Victims who discovered it pays to read small print

PUBLISHED : Sunday, 25 August, 1996, 12:00am
UPDATED : Sunday, 25 August, 1996, 12:00am

A STEADY stream of unfortunates passes before the Insurance Claims Complaints Bureau; not only have these people had dreadful accidents but they have also had unpleasant disputes with their insurers.

Nearly 60 per cent of complaints before the bureau concern differences over the interpretation of policy terms or disagreements over amounts offered as indemnity.

The bureau says most questions of interpretation involve misunderstandings by policyholders. Even so, it argues the benefit of the doubt should go to the policy-holder when an insurance policy contains ambiguities.

In one case, for example, a woman suffered a neck injury while in China and was admitted to hospital for 33 days.

She was able to claim a daily cash benefit under her hospital-income policy, but was denied a double cash benefit.

The insurer maintained the double benefit applied only to trips of no more than 60 days.

The woman had indicated on her claim form that the intended duration of her stay was 21/2 months.

The board decided it was not clear whether the double benefit applied to any hospitalisation during the first 60 days of a trip.

Consequently, the board ruled the insurer should honour the woman's claim.

Another case involved confusion resulting from similar terms having different meanings in different policies - in particular, 'permanent disability' in a personal-accident policy versus 'permanent loss of earning capacity' in a workers' compensation policy.

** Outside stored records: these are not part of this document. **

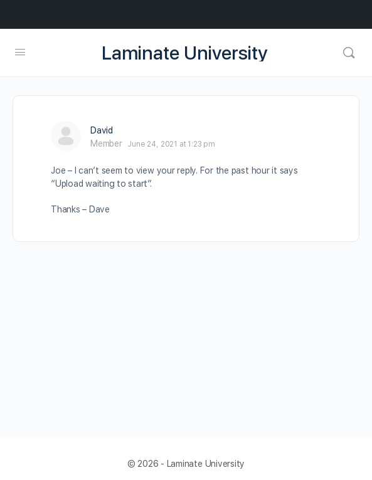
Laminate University (185, 52)
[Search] (348, 52)
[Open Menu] (20, 51)
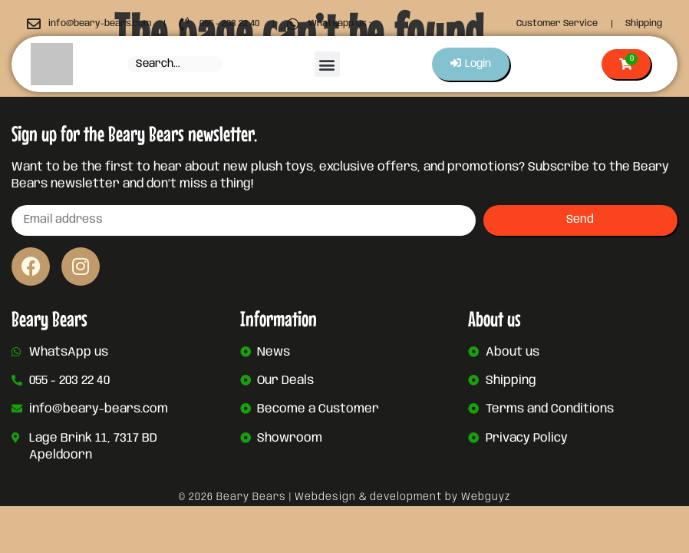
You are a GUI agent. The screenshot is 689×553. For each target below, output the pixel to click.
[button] (326, 64)
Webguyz (485, 497)
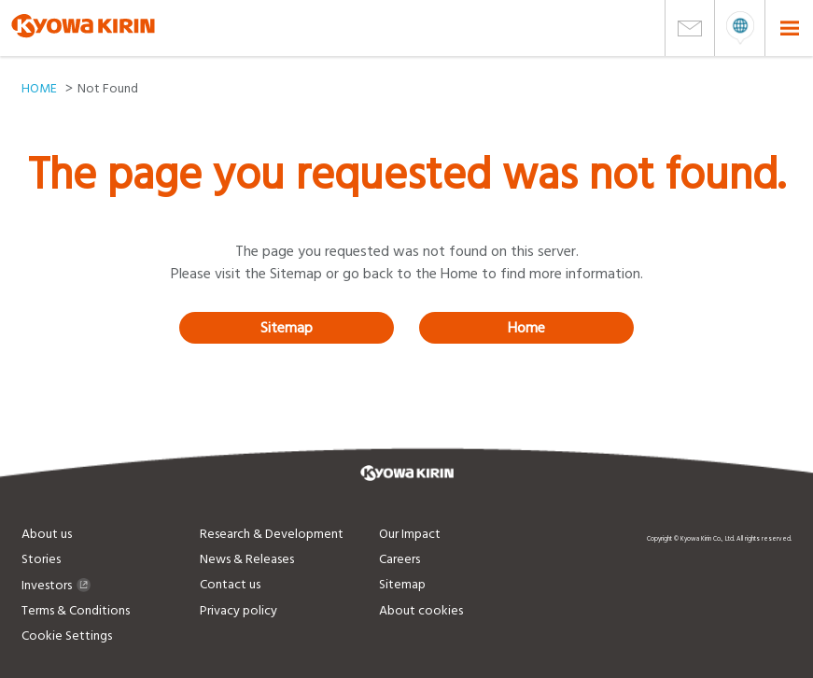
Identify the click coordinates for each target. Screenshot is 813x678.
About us (46, 534)
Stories (41, 559)
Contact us (230, 584)
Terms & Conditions (75, 610)
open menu (739, 28)
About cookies (421, 610)
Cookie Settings (66, 636)
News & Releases (247, 559)
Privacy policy (238, 610)
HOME (39, 88)
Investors (56, 585)
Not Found (107, 88)
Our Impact (410, 534)
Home (526, 328)
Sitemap (286, 328)
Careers (399, 559)
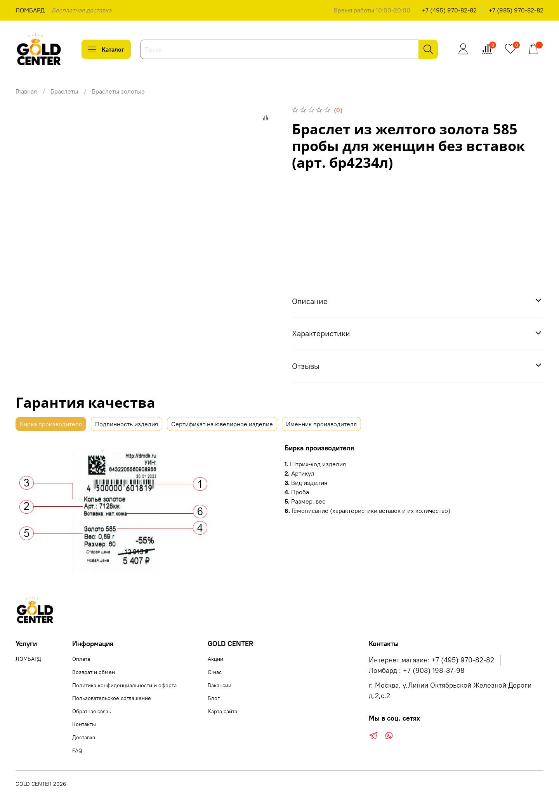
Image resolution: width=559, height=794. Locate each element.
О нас (215, 672)
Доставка (83, 737)
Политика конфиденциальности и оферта (124, 685)
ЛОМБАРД (30, 10)
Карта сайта (222, 711)
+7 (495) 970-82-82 (449, 10)
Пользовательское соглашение (111, 698)
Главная (26, 91)
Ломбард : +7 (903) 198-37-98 (417, 670)
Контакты (84, 724)
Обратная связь (91, 711)
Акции (215, 658)
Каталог (106, 49)
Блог (214, 698)
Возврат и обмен (93, 672)
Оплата (81, 658)
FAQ (77, 750)
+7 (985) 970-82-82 (516, 10)
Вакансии (219, 685)
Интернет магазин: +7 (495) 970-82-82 (431, 660)
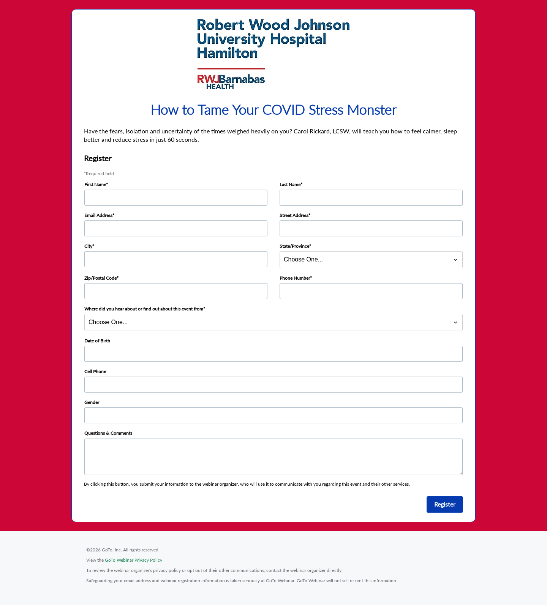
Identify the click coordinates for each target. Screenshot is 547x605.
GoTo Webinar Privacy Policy (133, 560)
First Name (95, 184)
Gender (91, 402)
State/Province (294, 246)
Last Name (290, 184)
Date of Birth (97, 341)
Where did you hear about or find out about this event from (143, 309)
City (88, 246)
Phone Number (295, 278)
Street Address (294, 215)
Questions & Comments (108, 433)
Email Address (98, 215)
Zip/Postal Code (100, 278)
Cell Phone (95, 371)
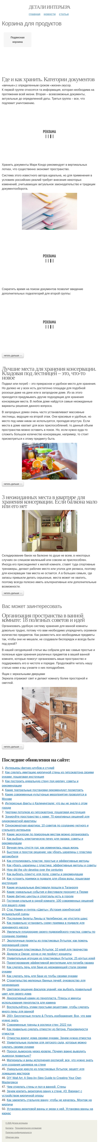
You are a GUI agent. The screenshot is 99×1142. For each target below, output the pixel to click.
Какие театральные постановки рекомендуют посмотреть (44, 790)
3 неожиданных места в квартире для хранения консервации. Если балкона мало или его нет (49, 501)
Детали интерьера (49, 7)
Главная (34, 14)
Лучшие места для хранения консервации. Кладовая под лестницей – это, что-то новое (49, 373)
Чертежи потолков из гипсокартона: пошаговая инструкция (45, 812)
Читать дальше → (13, 355)
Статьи (64, 14)
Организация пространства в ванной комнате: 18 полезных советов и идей (43, 617)
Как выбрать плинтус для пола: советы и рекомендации (45, 874)
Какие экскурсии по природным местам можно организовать (48, 834)
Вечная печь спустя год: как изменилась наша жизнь (43, 847)
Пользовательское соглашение (28, 1128)
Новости (50, 14)
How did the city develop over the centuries (35, 869)
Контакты (9, 1128)
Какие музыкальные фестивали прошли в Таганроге (42, 887)
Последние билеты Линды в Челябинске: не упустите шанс (47, 918)
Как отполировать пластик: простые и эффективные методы (48, 860)
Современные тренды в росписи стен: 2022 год (39, 1024)
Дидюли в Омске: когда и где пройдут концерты (39, 953)
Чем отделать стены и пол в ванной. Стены (36, 1086)
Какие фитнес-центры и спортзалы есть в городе (40, 896)
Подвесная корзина (18, 39)
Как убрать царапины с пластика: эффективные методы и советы (51, 865)
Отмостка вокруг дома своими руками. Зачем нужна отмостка (49, 1038)
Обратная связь (12, 1137)
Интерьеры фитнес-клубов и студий (29, 767)
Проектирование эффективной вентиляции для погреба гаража (50, 962)
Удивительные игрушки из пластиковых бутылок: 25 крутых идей (51, 958)
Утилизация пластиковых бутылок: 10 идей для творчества (47, 949)
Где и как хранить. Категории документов (48, 79)
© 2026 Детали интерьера (17, 1123)
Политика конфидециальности (19, 1132)
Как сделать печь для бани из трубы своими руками (42, 976)
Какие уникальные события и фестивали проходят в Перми (47, 891)
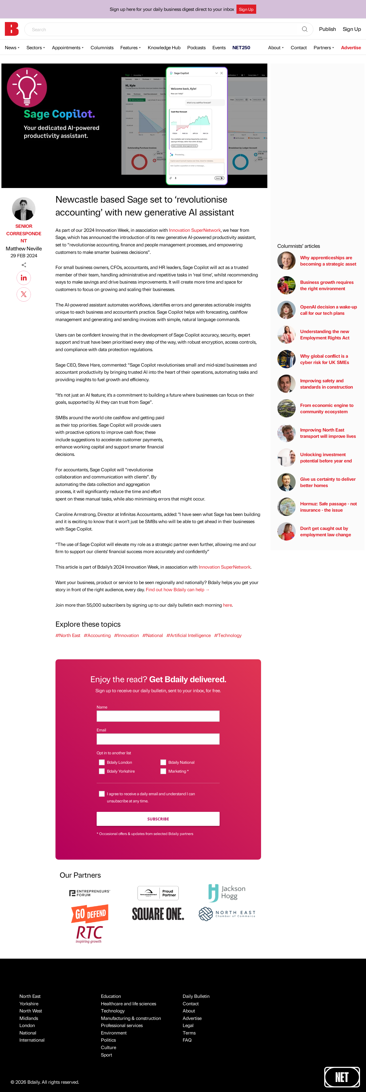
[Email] (158, 739)
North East (30, 996)
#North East (67, 635)
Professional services (122, 1025)
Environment (114, 1033)
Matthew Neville (24, 248)
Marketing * (178, 771)
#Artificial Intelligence (188, 635)
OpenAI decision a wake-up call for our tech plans (317, 310)
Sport (106, 1055)
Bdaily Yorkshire (121, 771)
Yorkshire (28, 1003)
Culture (108, 1047)
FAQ (187, 1040)
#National (152, 635)
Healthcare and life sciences (128, 1003)
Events (219, 47)
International (32, 1040)
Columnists (102, 47)
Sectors (34, 47)
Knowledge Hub (164, 47)
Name (102, 706)
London (27, 1025)
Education (111, 996)
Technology (113, 1011)
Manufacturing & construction (131, 1018)
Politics (108, 1040)
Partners (322, 47)
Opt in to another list (114, 752)
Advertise (351, 47)
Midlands (28, 1018)
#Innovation (126, 635)
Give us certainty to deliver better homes (316, 482)
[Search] (304, 29)
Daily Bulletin (196, 996)
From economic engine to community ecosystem (315, 408)
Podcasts (196, 47)
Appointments (66, 47)
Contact (299, 47)
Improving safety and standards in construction (315, 384)
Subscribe (158, 819)
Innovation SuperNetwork (195, 230)
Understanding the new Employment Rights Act (313, 334)
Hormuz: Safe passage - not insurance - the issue (317, 507)
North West (30, 1011)
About (274, 47)
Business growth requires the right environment (315, 285)
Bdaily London (119, 762)
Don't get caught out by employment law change (314, 531)
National (27, 1033)
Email (101, 729)
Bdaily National (181, 762)
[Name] (158, 716)
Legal (188, 1025)
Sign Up (246, 9)
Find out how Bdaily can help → (178, 589)
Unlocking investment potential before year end (314, 457)
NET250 (241, 47)
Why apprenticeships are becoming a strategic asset (316, 261)
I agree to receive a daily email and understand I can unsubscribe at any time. (151, 797)
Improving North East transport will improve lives (316, 433)
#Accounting (97, 635)
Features (129, 47)
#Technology (228, 635)
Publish (327, 28)
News (10, 47)
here (227, 605)
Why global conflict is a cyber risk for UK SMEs (313, 359)
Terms (189, 1033)
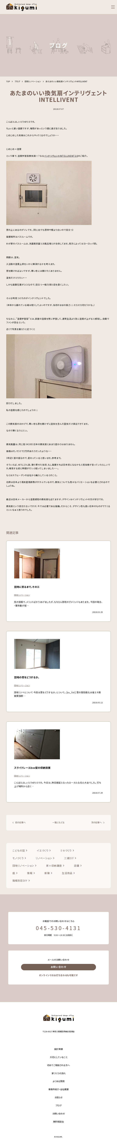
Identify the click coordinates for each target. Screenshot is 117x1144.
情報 (29, 873)
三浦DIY (69, 858)
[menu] (113, 7)
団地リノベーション (23, 865)
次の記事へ (96, 822)
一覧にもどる (58, 822)
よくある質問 (58, 1081)
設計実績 (58, 1049)
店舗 (76, 865)
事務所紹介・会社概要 (58, 1089)
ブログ (59, 1105)
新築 (47, 873)
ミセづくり (65, 850)
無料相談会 (58, 1121)
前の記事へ (20, 822)
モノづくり (18, 858)
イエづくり (42, 850)
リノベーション (44, 858)
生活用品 (67, 873)
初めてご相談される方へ (58, 1065)
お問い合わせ (58, 967)
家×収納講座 (54, 865)
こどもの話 (18, 850)
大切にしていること (58, 1057)
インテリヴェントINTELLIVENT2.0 (61, 155)
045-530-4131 (58, 928)
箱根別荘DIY (19, 880)
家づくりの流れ (59, 1073)
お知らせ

A manager at a trading company hurt her left knee at work and the Employees' Compensation Board ruled she had permanently lost 5 per cent of her earning capacity.

She lodged a claim for permanent disability under her personal-accident policy.

In such policies, however, permanent disability is usually defined as loss of a limb or other body part, so the board upheld the insurer's rejection of the claim.

Most disputes over the size of indemnity payments involve motor vehicle insurance.

Complainants wrongly expect to receive the full insured amount of their policy when their insured vehicle is declared a total loss.

In fact, insurers are only required to pay the market value of the lost vehicle.

In one case, a man took out a $200,000 comprehensive policy. After his car was stolen two months later, the insurer offered to settle for just $130,000.

The man argued that since he had paid a premium on the estimated value of $200,000, he should receive the insured sum in full.

But, given an independent expert's view of the car's real market value, the board ruled for the insurance company.